She asked the Taoiseach to say when the Government will “finally acknowledge and get on top of this issue”.
Mr Martin said he does not know whether she is “proposing wholesale internment of suspects”. He said the figures are “huge” and there must be a focus on people with “a history of crime”.
He said the bail laws have been reformed and will be reformed further. The Minister for Justice Jim O’Callaghan is looking at the issue, he said, “but there are limits to what can be done”.
“We want to stamp down on crime,” Mr Martin said, adding: “we’re very intolerant of people committing crime.” But, he said, there cannot be a “wholesale system where everyone who is charged is locked up”.
The figures released to Mr Carthy showed the largest number of suspects (9,340) on bail were for crimes committed in the north inner city, classed as the north central Dublin Metropolitan Region (DMR), followed by 4,514 in the south central DMR.
In the north Dublin DMR 2,764 people are on bail, while 2,711 are on bail in the west Dublin DMR.
In Meath/Westmeath 1,792 suspects received bail, compared to 1,750 in the Limerick region.

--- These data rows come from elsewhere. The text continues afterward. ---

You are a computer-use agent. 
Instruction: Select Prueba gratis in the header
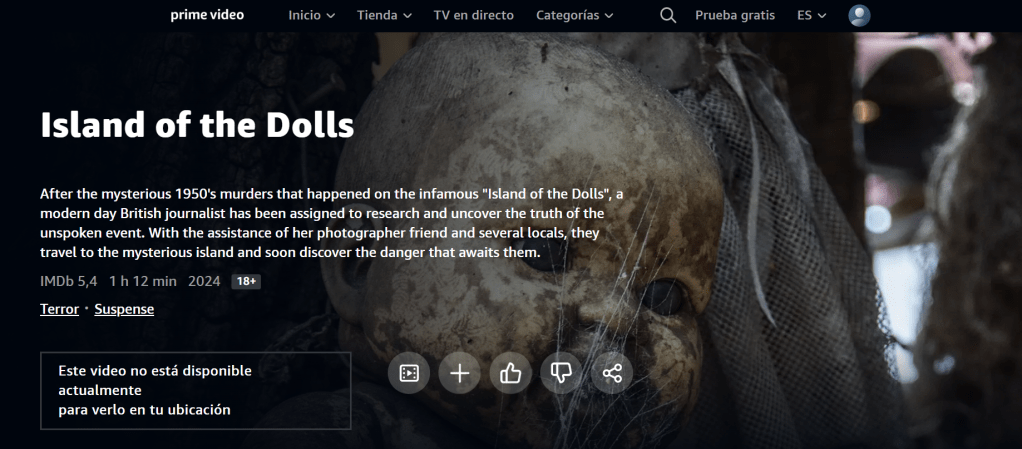[x=734, y=15]
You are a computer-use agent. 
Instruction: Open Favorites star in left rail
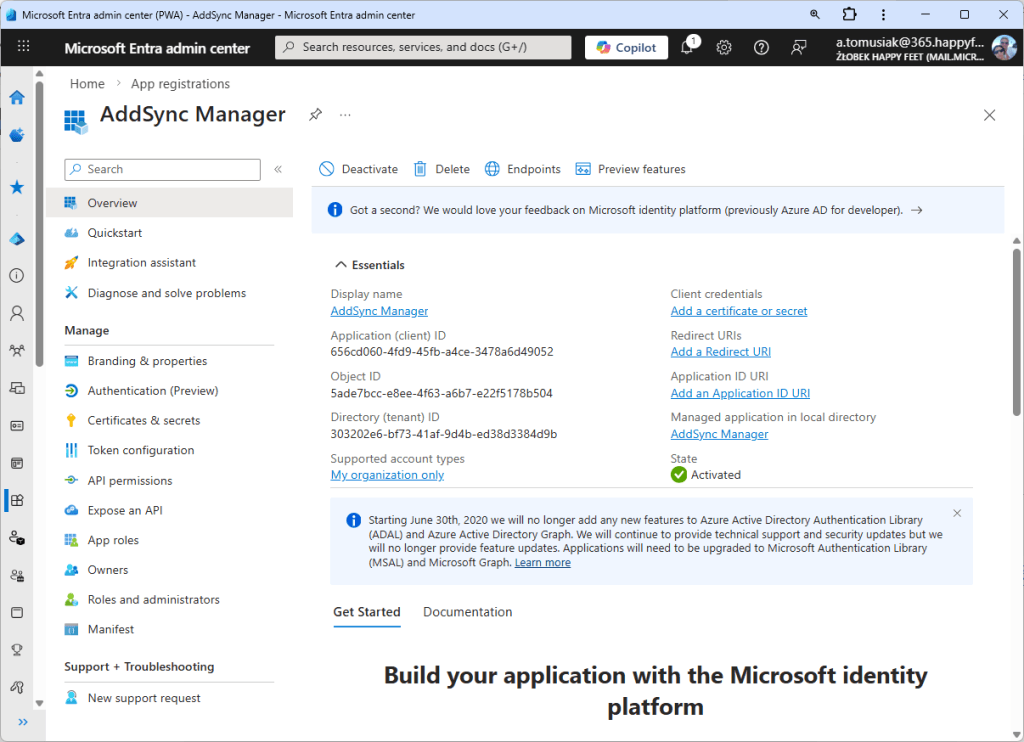pyautogui.click(x=17, y=187)
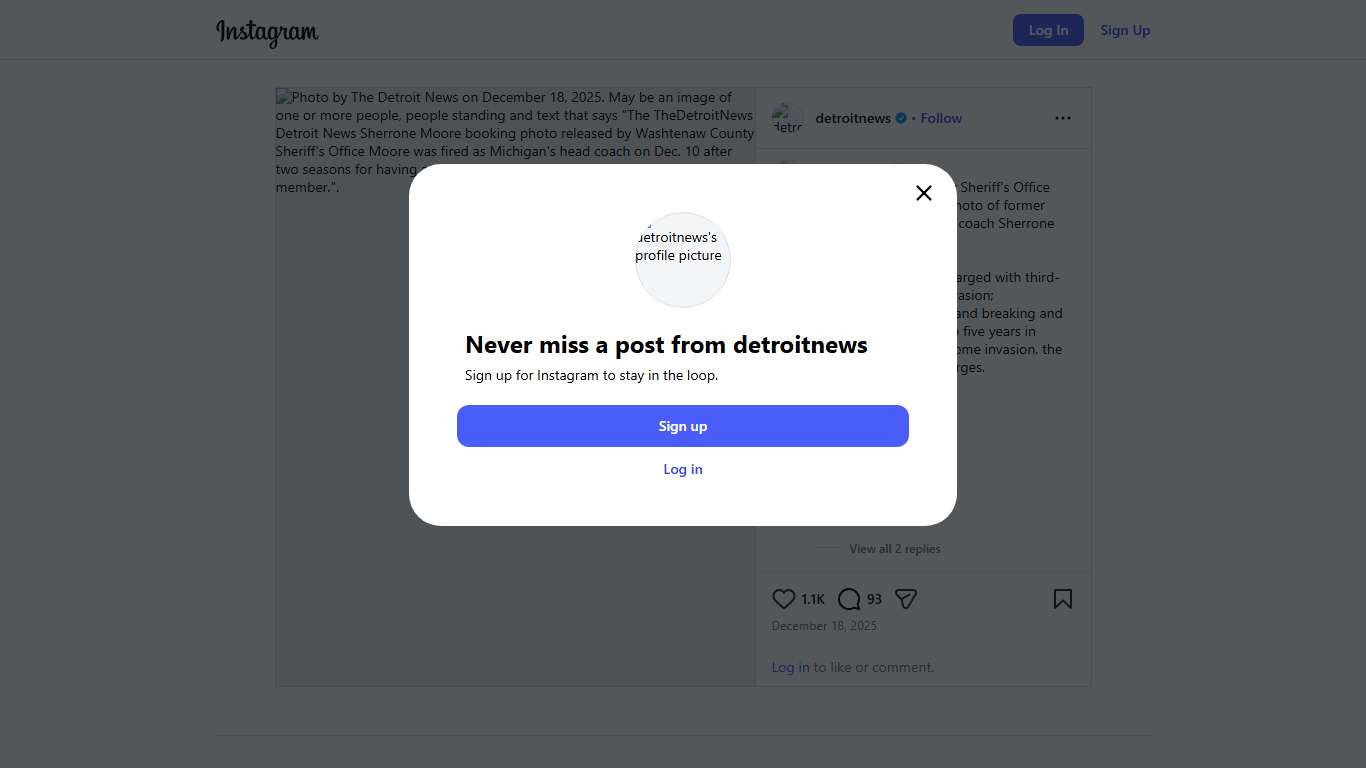The height and width of the screenshot is (768, 1366).
Task: Click the comment speech bubble icon
Action: tap(849, 599)
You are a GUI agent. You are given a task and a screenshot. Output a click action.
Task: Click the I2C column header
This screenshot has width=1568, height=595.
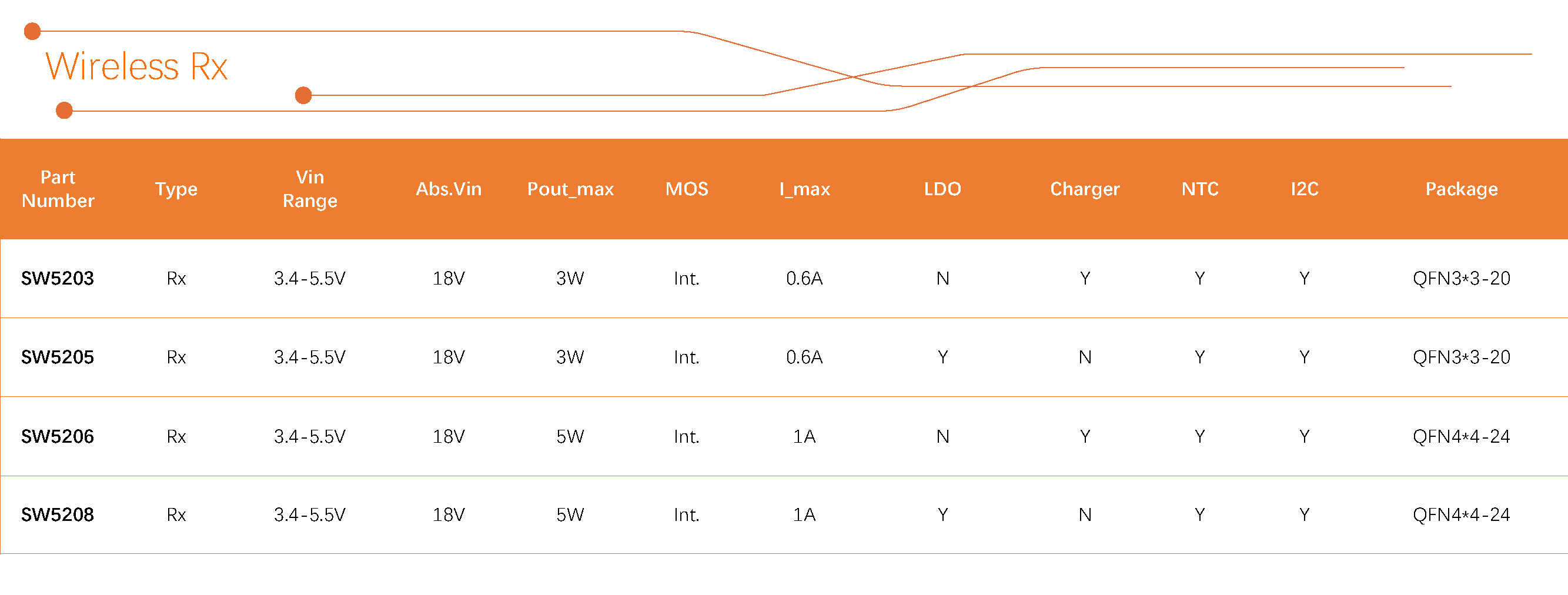(x=1305, y=189)
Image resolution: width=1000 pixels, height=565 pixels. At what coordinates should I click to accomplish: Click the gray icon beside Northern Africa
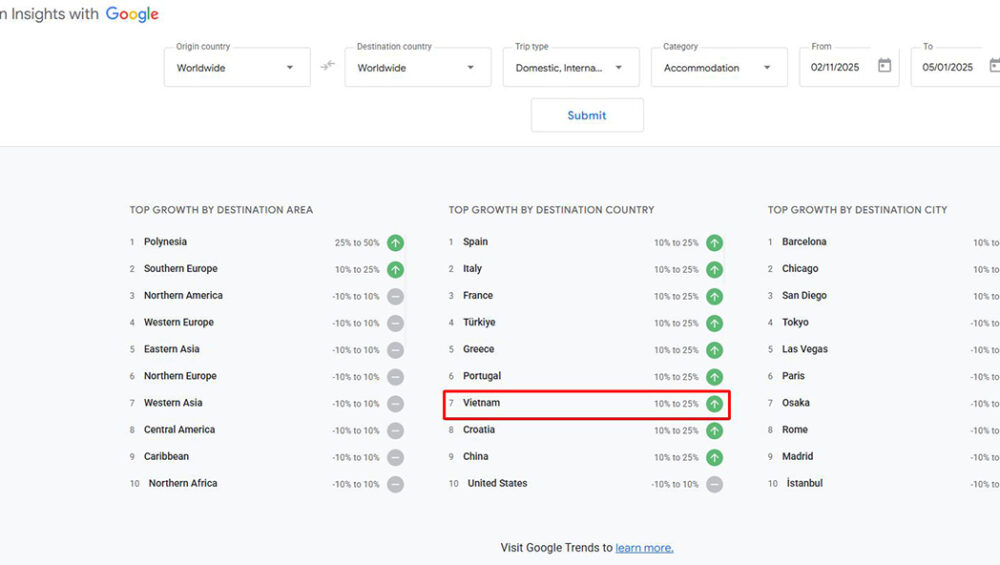(396, 484)
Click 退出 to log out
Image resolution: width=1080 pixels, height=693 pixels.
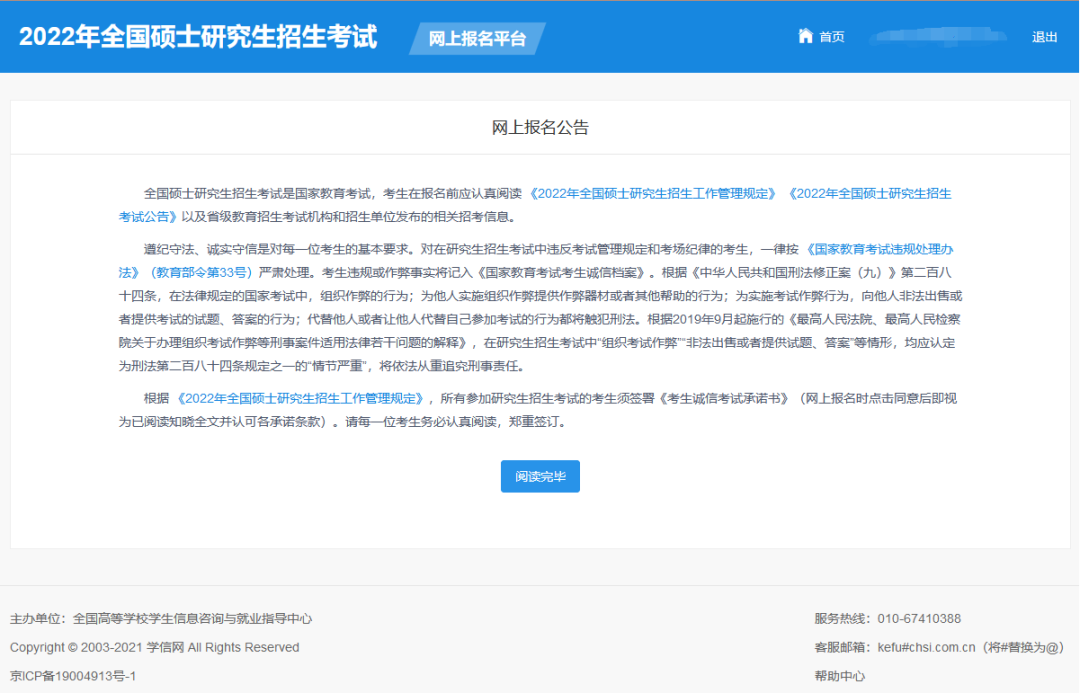(1044, 36)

The lowest number of bail cases was 434 in the Sligo/Leitrim area, with 576 in Mayo/Roscommon/Longford.
In the reply, the Minister stated that, under section 11 of the amended 1984 Criminal Justice Act, “any sentence of imprisonment for an offence committed while on bail shall run consecutive to any sentence for a previous offence”.
If an offence is committed while on bail this “must be treated as an aggravating factor in sentencing and result in a higher sentence”.
In his question Mr Carthy asked the category of offences for which suspects received bail.
The response said data for 2024 indicates the most common offence types committed by offenders on bail were public order/drinking (25 per cent); shop theft (23 per cent); simple possession (6 per cent), relating to persons in possession of a controlled drug for their own personal use; and criminal damage (5 per cent).